El diseño de lo invisible
Si vienes del diseño UX/UI de producto, la mayoría de tus instintos son correctos, pero necesitan traducción. En la terminal no hay grids ni estados hover; la jerarquía es temporal, no espacial. La primera línea de output es tu titular y la última es tu llamada a la acción. El descubrimiento no vive en un menú lateral, sino en un –help impecable y en unos valores por defecto tan sensatos que el usuario no necesite el manual para avanzar.
Sin embargo, las reglas físicas de este entorno exigen una gestión distinta del riesgo. Aquí no existe el botón de deshacer, por lo que el diseño consiste en gestionar la irreversibilidad mediante confirmaciones explícitas o modos de prueba (–dry-run). Además, tu interfaz debe ser bilingüe: el resultado tiene que ser legible para un humano, pero procesable para una máquina. El flag –json no es un lujo decorativo; es el estándar que permite que tu herramienta deje de ser una isla y se convierta en parte de un engranaje mayor, permitiendo que otros scripts conecten con tu producto sin que nada se rompa.

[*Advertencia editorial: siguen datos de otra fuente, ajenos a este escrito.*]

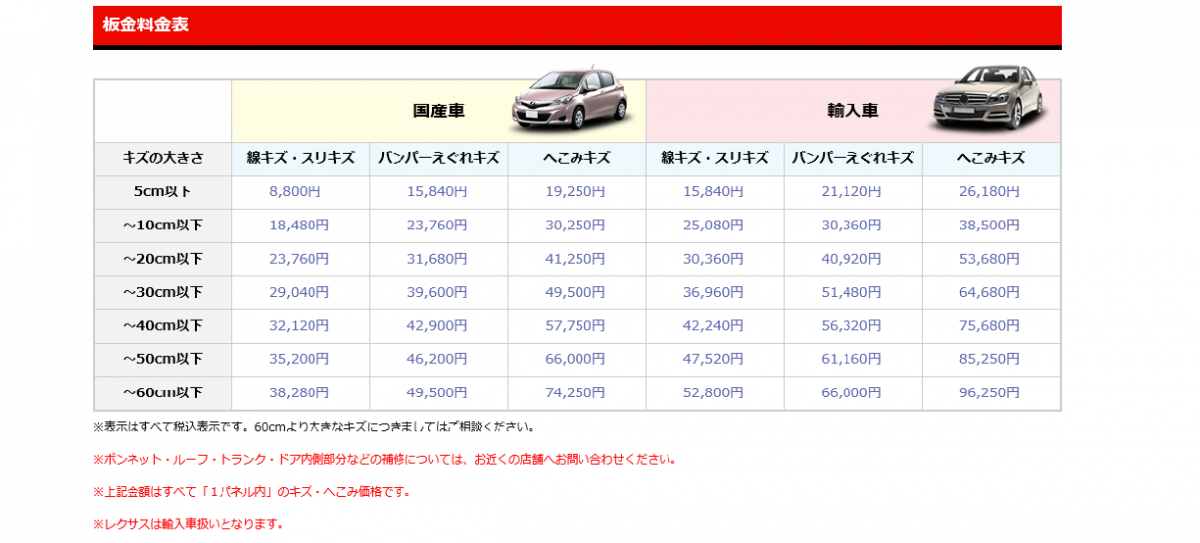Click the 8,800円 price
The height and width of the screenshot is (543, 1200).
tap(300, 191)
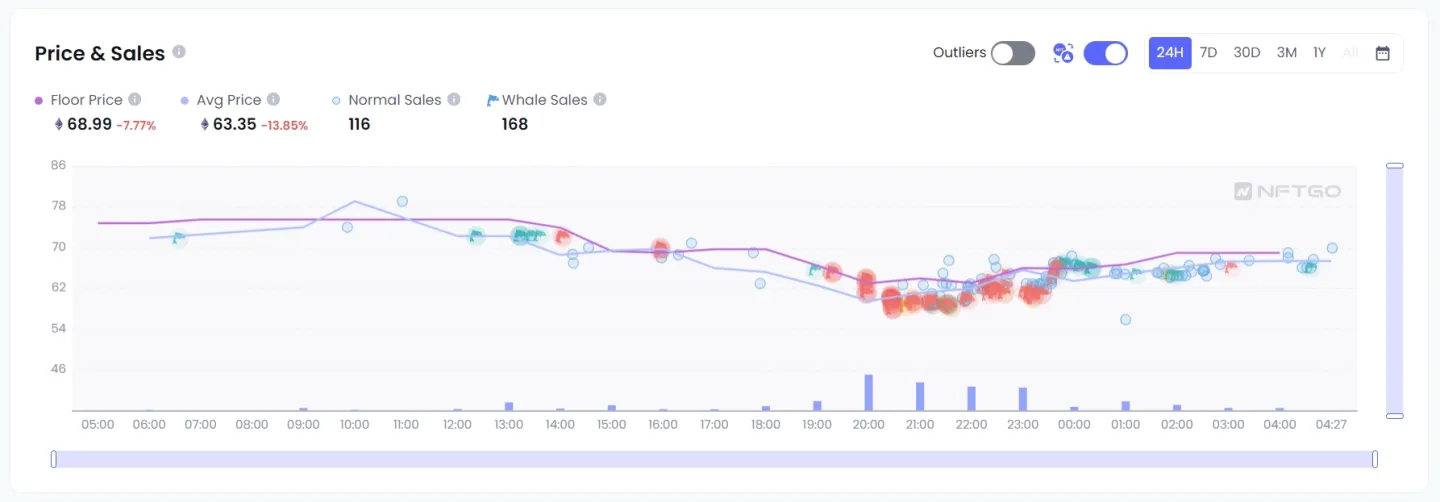This screenshot has width=1440, height=502.
Task: Select the 24H time range tab
Action: pos(1170,53)
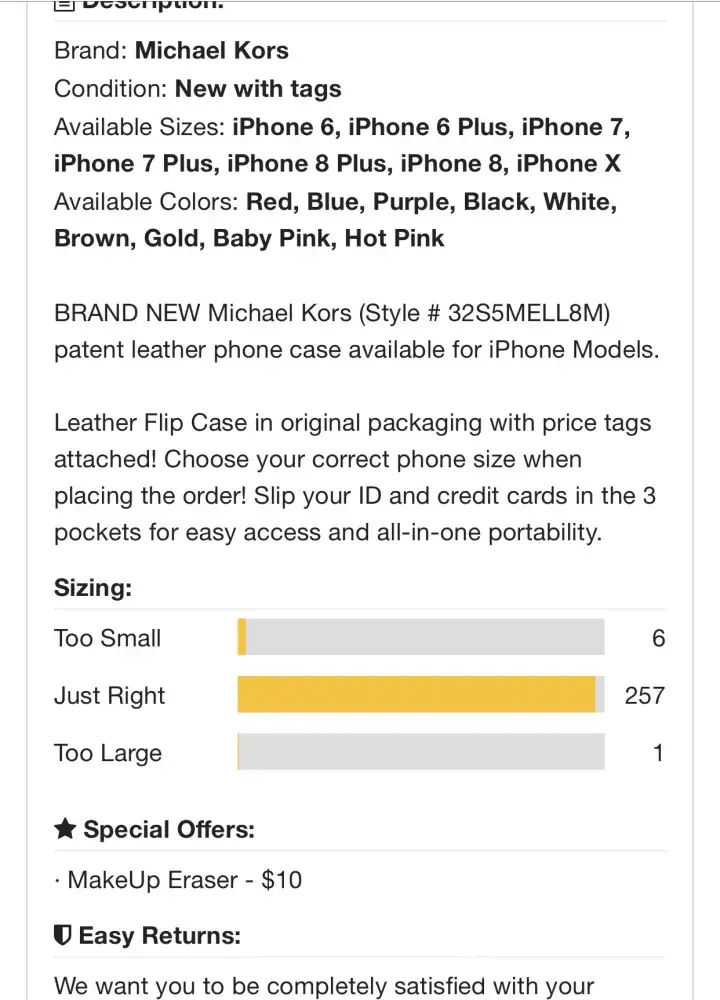Click the Too Small sizing bar
The height and width of the screenshot is (1000, 720).
420,638
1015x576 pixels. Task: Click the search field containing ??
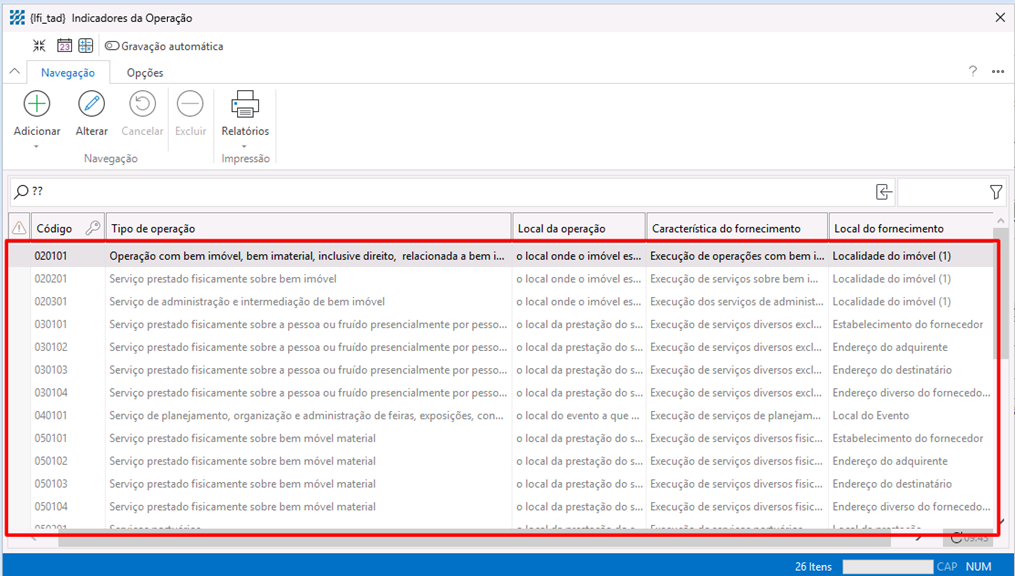(x=440, y=192)
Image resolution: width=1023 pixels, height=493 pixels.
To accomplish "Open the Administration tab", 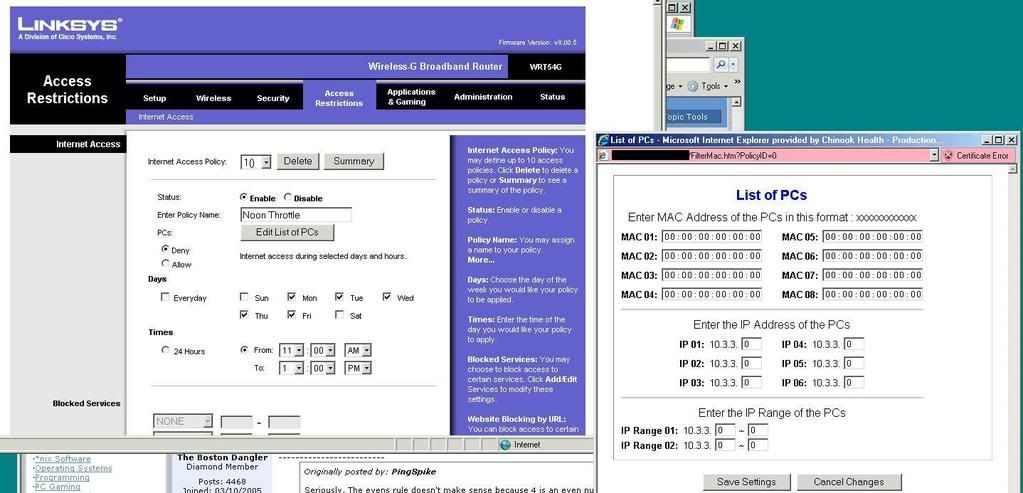I will (483, 97).
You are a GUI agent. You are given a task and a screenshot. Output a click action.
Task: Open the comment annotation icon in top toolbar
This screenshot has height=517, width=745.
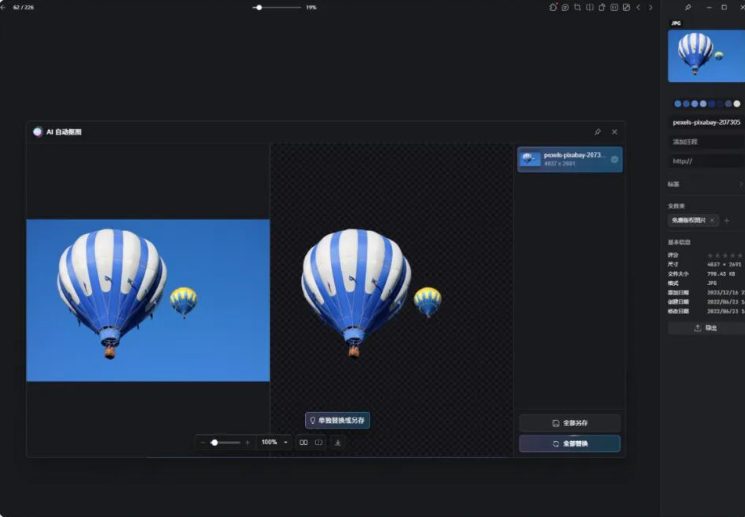(x=566, y=7)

Diseñar para la terminal es, en última instancia, un ejercicio de minimalismo donde la estética nunca va por delante de la compatibilidad. Respetar estándares como NO_COLOR o usar correctamente las secuencias ANSI no es un detalle técnico, es diseño inclusivo: asegura que tu herramienta funcione igual de bien en un monitor moderno que en un registro de errores o en un lector de pantalla. Si ignoras este espacio por considerarlo un tema de ingenieros, estás dejando que tu producto muera en la herramienta más importante del ecosistema actual.
Las dos referencias para tener cerca son clig.dev, que es lo más parecido a un manual que existe en el campo, y el artículo «CLI for Everybody» de Adedayo Agarau, que es la introducción en lenguaje llano para no desarrolladores.
Una CLI es una interfaz de usuario con una superficie de salida restringida. Tiene primera impresión, tiene curva de abandono, tiene voz. Las herramientas que la tratan como tal parecen sencillas sin esfuerzo. Las que no, pierden usuarios en silencio a los treinta segundos, y le echan la culpa al producto.